Passage to read:
---*---

Abstracts

Rationale:
Overactivation of the mammalian target of rapamycin (mTOR) pathway causes “mTORopathies” that are characterized by cortical malformations and epilepsy. One such disease, polyhydramnios, megalencephaly, and symptomatic epilepsy syndrome (PMSE) is characterized by facial dysmorphism, macrocephaly, severe epilepsy, significant cognitive impairment, and focal cortical dysplasias. PMSE is caused by homozygous variants in the STRADA gene, an upstream regulator of the mTOR complex 1 (mTORC1). Truncating variants in STRADA result in dysregulation of AMP kinase and increased mTOR signaling. We aim to elucidate how mTOR overactivation in the developing nervous system results in structural brain abnormalities and epilepsy. By understanding the underlying pathogenesis, we can uncover therapeutic targets for PMSE as well as other mTORopathies including focal cortical dysplasia, tuberous sclerosis, and hemimegalencephaly.
Method:
Fibroblasts from 2 subjects with PMSE and 2 controls were reprogrammed into induced pluripotent stem cells (iPSCs). iPSCs were differentiated into cortical organoids, three-dimensional neural cultures that resemble structural aspects of the developing human brain. Size and morphology of live organoids were measured over time. Organoids were periodically harvested up to 16 weeks in vitro for fixation, cryosectioning, and immunostaining using neural progenitor, neuronal, and glial markers.
Results:
During the second week of differentiation, PMSE organoids were 35% larger in size (p< 0.0001), displayed a 2.8-fold increase in budding of neuroepithelial tissue compared to controls (p< 0.0001), and had a delay in neurogenesis. Addition of the mTOR inhibitor rapamycin attenuated the neuroepithelial budding in day 8 PMSE organoids (0.3-fold, p< 0.0001), although this effect was diminished at day 10 and day 12. At 12 weeks of differentiation, PMSE organoids had increased expression of HOPX+ outer radial glia as well as GFAP+ glia. After 16 weeks of differentiation, PMSE organoids displayed abnormal large cells that resembled balloon cells (an abnormal cell type found in focal cortical dysplasia Type IIb) and that expressed nestin, GFAP, and neuronal markers.

---*---

Extracted records:
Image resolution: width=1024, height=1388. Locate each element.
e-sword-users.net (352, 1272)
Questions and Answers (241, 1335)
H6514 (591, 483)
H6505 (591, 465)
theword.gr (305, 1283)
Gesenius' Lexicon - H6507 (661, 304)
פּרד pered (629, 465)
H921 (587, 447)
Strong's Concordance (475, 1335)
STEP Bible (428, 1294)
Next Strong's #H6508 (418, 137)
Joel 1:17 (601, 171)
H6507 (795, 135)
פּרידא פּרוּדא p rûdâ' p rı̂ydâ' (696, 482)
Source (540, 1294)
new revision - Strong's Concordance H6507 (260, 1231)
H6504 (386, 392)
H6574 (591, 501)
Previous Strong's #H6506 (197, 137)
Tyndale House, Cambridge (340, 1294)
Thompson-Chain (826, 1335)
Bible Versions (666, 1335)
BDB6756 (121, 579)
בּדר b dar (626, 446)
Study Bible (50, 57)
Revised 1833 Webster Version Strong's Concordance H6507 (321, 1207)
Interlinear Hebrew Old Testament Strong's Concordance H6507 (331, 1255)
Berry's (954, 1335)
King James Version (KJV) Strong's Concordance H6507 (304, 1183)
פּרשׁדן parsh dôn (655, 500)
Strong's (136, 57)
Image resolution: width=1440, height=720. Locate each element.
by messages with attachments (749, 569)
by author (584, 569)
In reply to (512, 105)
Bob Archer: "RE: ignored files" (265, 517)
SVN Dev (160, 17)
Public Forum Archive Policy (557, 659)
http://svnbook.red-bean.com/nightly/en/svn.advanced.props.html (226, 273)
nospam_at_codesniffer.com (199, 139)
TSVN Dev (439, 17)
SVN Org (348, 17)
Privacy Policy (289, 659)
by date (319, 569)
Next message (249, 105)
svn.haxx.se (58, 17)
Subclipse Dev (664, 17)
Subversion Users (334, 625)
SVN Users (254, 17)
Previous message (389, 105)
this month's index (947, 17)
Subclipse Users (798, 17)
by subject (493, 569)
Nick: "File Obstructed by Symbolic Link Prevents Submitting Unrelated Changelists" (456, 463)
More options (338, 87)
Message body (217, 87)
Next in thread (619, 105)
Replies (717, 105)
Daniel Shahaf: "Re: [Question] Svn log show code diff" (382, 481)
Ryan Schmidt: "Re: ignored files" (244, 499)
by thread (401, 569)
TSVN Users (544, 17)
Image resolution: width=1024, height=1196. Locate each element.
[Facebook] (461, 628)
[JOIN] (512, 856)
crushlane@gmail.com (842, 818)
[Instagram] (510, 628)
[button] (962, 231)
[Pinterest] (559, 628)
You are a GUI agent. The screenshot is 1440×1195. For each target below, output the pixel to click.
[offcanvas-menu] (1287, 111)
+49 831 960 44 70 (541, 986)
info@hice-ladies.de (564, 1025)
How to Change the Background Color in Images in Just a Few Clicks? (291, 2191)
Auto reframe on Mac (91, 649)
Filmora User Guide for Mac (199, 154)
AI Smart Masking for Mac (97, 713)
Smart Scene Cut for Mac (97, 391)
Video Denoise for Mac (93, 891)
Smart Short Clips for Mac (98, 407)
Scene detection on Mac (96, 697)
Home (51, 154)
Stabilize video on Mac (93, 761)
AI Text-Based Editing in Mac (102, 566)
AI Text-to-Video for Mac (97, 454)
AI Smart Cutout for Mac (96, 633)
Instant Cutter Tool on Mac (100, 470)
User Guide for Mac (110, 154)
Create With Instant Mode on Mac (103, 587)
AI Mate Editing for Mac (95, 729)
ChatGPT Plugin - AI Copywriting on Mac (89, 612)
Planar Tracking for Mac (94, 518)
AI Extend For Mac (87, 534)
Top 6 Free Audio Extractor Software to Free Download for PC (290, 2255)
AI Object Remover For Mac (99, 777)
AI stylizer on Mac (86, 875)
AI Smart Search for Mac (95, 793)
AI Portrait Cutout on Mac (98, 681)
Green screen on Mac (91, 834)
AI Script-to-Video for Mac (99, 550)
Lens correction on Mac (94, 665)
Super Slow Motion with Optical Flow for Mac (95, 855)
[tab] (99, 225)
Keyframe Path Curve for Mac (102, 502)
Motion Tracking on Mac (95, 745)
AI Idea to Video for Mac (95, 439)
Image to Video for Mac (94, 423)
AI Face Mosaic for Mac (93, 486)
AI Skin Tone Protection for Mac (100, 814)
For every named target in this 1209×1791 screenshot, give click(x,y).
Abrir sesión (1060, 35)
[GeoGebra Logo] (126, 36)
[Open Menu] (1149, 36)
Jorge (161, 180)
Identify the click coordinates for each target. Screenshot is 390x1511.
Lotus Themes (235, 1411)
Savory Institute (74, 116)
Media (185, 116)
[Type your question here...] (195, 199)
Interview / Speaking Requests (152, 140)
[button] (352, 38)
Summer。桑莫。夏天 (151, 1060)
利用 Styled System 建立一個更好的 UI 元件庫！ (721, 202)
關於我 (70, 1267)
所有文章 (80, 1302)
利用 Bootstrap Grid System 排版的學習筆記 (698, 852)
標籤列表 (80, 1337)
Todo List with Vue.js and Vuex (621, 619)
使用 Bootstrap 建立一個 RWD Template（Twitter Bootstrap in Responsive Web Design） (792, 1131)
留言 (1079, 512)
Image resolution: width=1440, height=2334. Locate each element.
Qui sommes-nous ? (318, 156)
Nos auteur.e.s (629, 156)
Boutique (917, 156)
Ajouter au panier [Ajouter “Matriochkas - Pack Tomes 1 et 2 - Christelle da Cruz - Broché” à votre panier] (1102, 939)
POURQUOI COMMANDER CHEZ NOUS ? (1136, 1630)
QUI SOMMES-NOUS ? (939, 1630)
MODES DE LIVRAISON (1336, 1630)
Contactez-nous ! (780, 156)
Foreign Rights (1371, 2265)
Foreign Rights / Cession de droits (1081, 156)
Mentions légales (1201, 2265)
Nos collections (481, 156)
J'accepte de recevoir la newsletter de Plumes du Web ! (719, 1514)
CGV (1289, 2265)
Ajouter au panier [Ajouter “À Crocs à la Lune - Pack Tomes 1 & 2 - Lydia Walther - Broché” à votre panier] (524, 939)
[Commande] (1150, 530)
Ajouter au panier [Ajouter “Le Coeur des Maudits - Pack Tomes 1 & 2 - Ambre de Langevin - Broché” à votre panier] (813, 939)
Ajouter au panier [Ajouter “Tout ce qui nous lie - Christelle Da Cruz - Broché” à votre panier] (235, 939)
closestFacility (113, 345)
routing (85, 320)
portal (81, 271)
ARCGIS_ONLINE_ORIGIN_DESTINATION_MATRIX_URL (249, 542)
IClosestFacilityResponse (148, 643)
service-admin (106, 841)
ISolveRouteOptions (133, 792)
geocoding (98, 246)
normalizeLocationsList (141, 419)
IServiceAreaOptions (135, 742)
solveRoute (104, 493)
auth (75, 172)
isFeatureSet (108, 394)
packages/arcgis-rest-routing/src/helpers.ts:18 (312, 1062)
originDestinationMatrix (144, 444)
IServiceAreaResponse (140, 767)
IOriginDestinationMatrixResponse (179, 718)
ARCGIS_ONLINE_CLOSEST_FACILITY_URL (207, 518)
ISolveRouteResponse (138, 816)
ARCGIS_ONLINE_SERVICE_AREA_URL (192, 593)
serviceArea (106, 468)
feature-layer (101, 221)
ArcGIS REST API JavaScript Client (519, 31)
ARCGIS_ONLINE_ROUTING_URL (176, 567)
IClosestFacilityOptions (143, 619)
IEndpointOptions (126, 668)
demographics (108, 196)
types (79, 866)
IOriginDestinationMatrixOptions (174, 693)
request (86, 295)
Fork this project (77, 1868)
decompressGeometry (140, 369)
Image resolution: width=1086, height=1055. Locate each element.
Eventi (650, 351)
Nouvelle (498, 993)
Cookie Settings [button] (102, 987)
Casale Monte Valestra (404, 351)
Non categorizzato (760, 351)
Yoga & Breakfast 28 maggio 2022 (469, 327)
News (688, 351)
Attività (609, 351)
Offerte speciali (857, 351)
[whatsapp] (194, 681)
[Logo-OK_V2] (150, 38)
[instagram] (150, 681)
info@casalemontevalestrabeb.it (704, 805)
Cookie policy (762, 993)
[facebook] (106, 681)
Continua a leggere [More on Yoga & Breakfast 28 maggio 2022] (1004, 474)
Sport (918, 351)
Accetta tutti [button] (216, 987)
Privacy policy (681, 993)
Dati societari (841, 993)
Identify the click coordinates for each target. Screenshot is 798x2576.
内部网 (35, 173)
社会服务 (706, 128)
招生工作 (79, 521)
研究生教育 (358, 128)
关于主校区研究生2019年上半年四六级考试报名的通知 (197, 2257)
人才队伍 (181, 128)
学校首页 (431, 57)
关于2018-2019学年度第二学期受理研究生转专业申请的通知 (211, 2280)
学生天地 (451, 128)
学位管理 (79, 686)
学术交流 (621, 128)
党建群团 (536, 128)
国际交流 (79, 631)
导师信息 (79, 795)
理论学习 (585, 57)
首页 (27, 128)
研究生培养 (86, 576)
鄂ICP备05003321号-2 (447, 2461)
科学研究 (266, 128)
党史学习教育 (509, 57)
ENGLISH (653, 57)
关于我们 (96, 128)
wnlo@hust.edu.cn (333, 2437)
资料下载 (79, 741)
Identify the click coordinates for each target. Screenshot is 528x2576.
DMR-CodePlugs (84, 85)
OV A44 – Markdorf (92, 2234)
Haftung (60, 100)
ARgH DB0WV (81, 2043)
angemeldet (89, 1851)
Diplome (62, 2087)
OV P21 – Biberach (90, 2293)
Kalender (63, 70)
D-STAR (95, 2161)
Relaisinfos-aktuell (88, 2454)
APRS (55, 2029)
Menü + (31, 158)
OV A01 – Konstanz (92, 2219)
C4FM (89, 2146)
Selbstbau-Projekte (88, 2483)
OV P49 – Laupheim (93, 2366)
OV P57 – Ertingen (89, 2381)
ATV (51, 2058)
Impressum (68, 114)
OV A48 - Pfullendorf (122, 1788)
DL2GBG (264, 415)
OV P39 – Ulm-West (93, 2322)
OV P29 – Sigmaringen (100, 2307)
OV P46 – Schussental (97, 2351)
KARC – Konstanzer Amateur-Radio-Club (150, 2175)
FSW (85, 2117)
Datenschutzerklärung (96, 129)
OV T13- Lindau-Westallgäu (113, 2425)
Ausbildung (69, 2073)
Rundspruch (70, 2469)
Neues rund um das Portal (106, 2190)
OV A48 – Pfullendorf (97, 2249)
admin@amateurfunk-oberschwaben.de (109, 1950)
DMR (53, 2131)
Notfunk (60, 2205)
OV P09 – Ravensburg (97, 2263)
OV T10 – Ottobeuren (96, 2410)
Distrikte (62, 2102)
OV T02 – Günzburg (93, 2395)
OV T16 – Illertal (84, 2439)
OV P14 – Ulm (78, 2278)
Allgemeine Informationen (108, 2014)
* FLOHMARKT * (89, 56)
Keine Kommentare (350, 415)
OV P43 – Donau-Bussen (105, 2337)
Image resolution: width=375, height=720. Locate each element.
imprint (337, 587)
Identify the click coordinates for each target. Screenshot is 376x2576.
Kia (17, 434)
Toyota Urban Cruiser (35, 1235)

---*---

Write the next part of the abstract on PMSE cortical organoids, starting after its last sentence. You don't need the items to do this.

Written answer:
Conclusion:
At early timepoints, PMSE organoids are larger with increased neuroepithelial budding, suggestive of the megalencephaly phenotype displayed by PMSE subjects. mTOR hyperactivity results in preservation of a neural stem cell fate and a shift toward an increase in outer radial glia, neural progenitors that contribute to the expanded human cortex, and this could also result in megalencephaly. These findings are consistent with a previous study on PTEN-/- organoids and the observation that mTOR pathway genes are enriched in outer radial glia. The finding of balloon cells in this model recapitulates one of the principal pathological findings seen in focal cortical dysplasia. Because balloon cells have not been previously demonstrated in animal models, our organoid model may better recapitulate some aspects of mTORopathies.
Funding:
:This work was supported by NIH NS109289 and by a Ravitz Advancement Award from the Department of Pediatrics at Michigan Medicine (LTD).